Education
ESAs Are a Much-Needed Refinement of the Public Education Model
January 1, 2017
Lindsey M. Burke
By Lindsey Burke
Should Oklahomans care that proposals designed to create education savings accounts (ESAs) didn’t advance in the Legislature in 2016? Ask Susan Agel.
Agel is president of Positive Tomorrows, Oklahoma’s only private school for homeless children. Because her school relies on the generosity of donors to remain tuition-free for students, she is able to enroll only about 58 students each year due to limited resources. Agel says she is “forced to turn away children constantly.” With an ESA option, however, she could enroll many additional children and better serve the needs of the poor.
ESAs are a critically needed refinement of the public education model. Instead of allocating taxpayer funding directly to school districts based on student counts and with little concern for school performance, ESAs enable funding to go directly to parents, who can then choose options—whether private schooling, individual public school courses, tutors, or other options—that best match their children’s unique learning needs.
ESAs would strengthen Oklahoma’s commitment to the public financing of K-12 education by moving away from state-run schools being the sole provider of that education.
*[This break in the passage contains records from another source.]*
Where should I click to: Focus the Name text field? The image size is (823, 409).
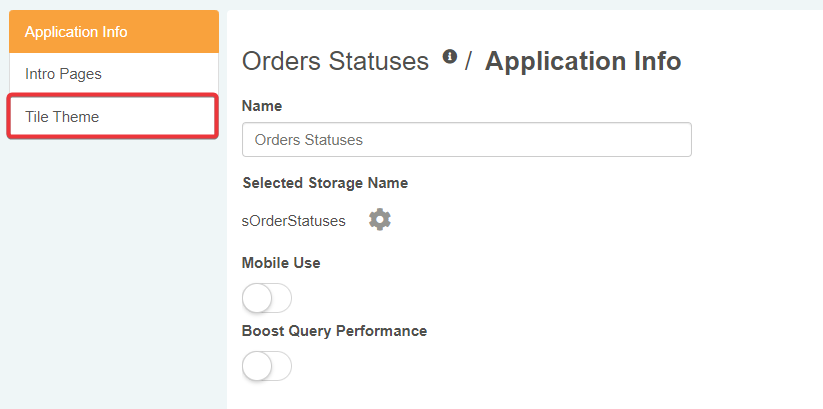click(466, 140)
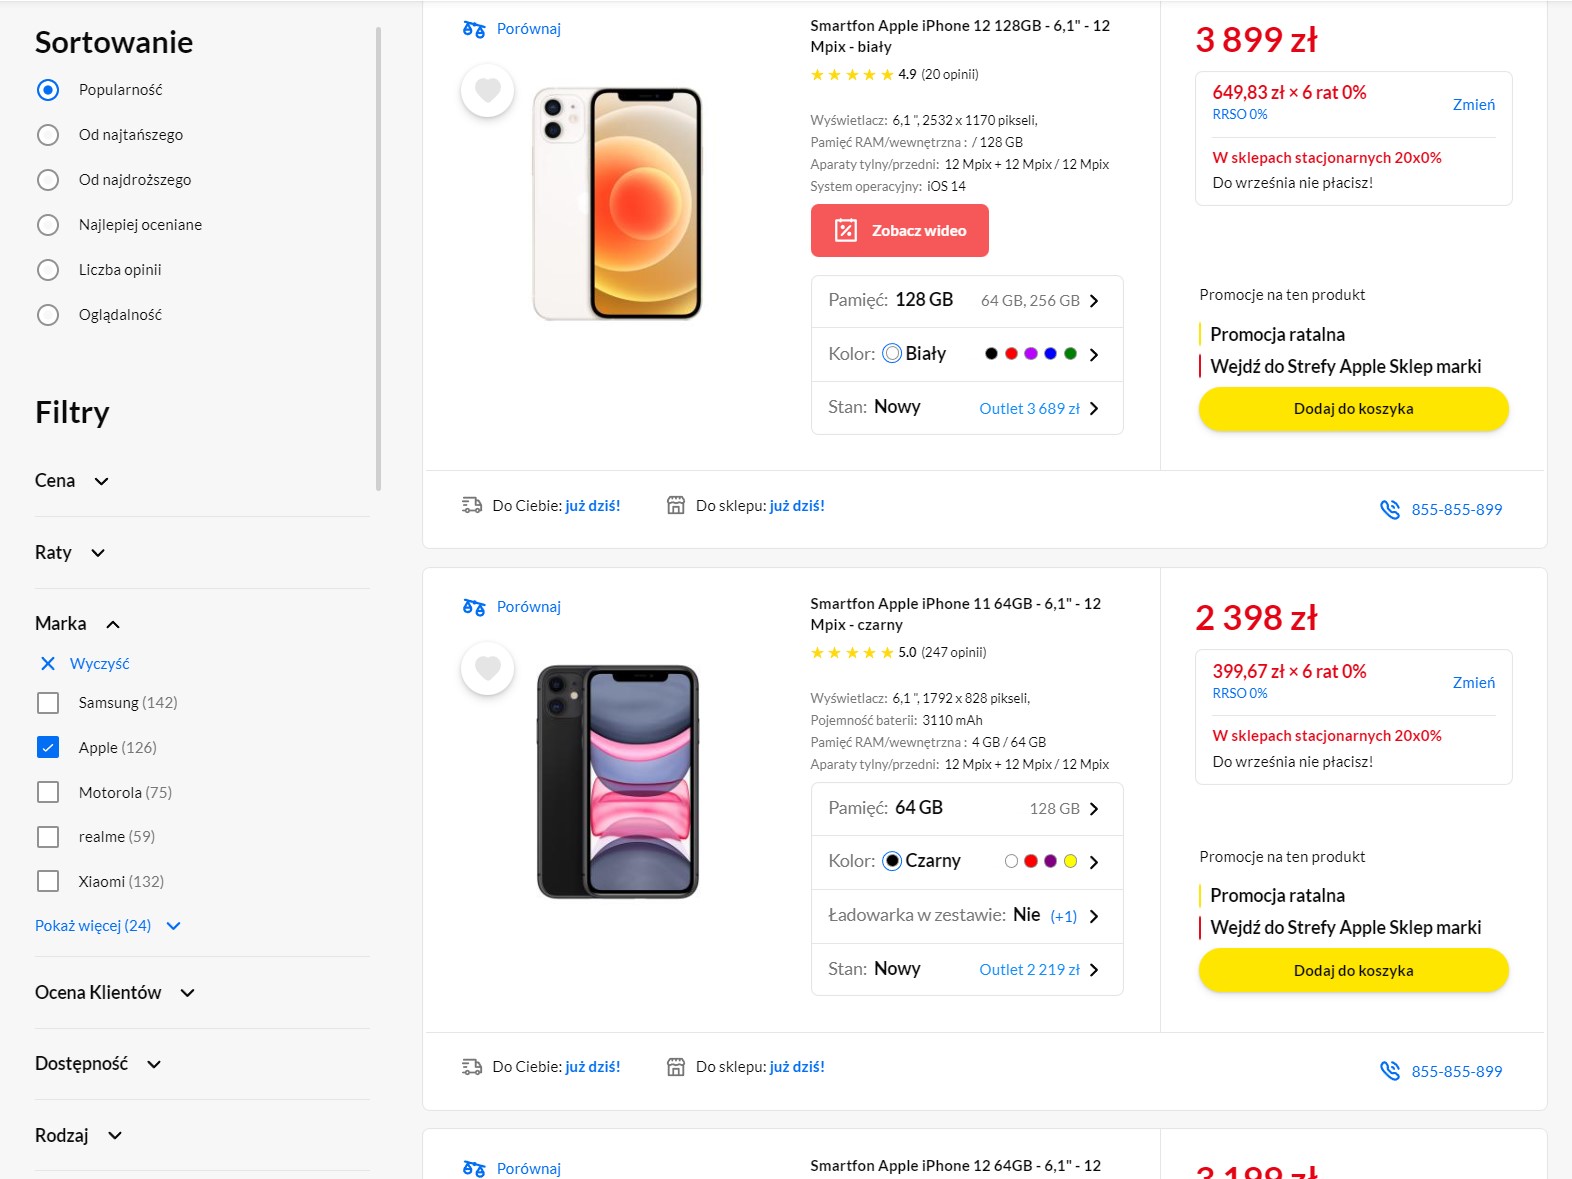This screenshot has height=1179, width=1572.
Task: Click compare icon for iPhone 11 64GB
Action: pos(474,607)
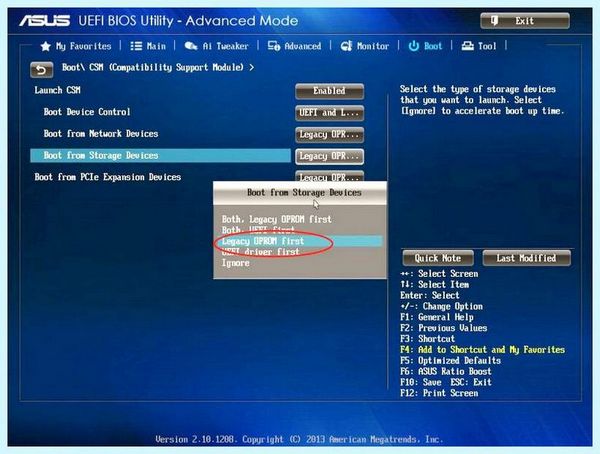Click the Ai Tweaker icon
Viewport: 600px width, 454px height.
(191, 46)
By separating the financing of education from the delivery of services, ESAs gives parents the power to customize the best possible education for their children.
Had Oklahoma moved on ESAs in 2016, the state would have created accounts without adding a single penny to existing spending on K-12 education. The accounts are funded with the state per-pupil revenue that would have already been spent on a given child in his or her public school. The accounts would have been open to eligible kindergarteners, students with special needs currently or having ever participated in the Lindsey Nicole Henry Scholarship Program, students enrolled in a public school, new Oklahoma residents, or children of military families new to Oklahoma.
Children from low-income families would have received 90 percent of what would have been spent on them by the state in the public school system, with those from families earning over the poverty line receiving lower per-pupil allocations. Martin Lueken of the organization EdChoice estimates that about 88 percent of Oklahoma school-age children would have been eligible for an ESA.
Eligible students could then use their ESA to pay for private school tuition, online learning, special education services and therapies, curricula, tutoring, and a host of other education-related services and products. Families would even be able to roll over unused funds from year to year and could save unused ESA funds for future education-related expenses such as college.
ESAs are gaining popularity because they bring two important features to K-12 education that it often lacks: customization for children and accountability for taxpayers.
Although Oklahoma may have suffered an ESA setback in 2016, the fight is far from over. Many other states are considering ESAs, seeing them as one of the most promising ways forward for education choice. Here’s hoping the Sooner State follows in 2017.
Lindsey Burke is the Will Skillman Fellow in Education Policy at The Heritage Foundation.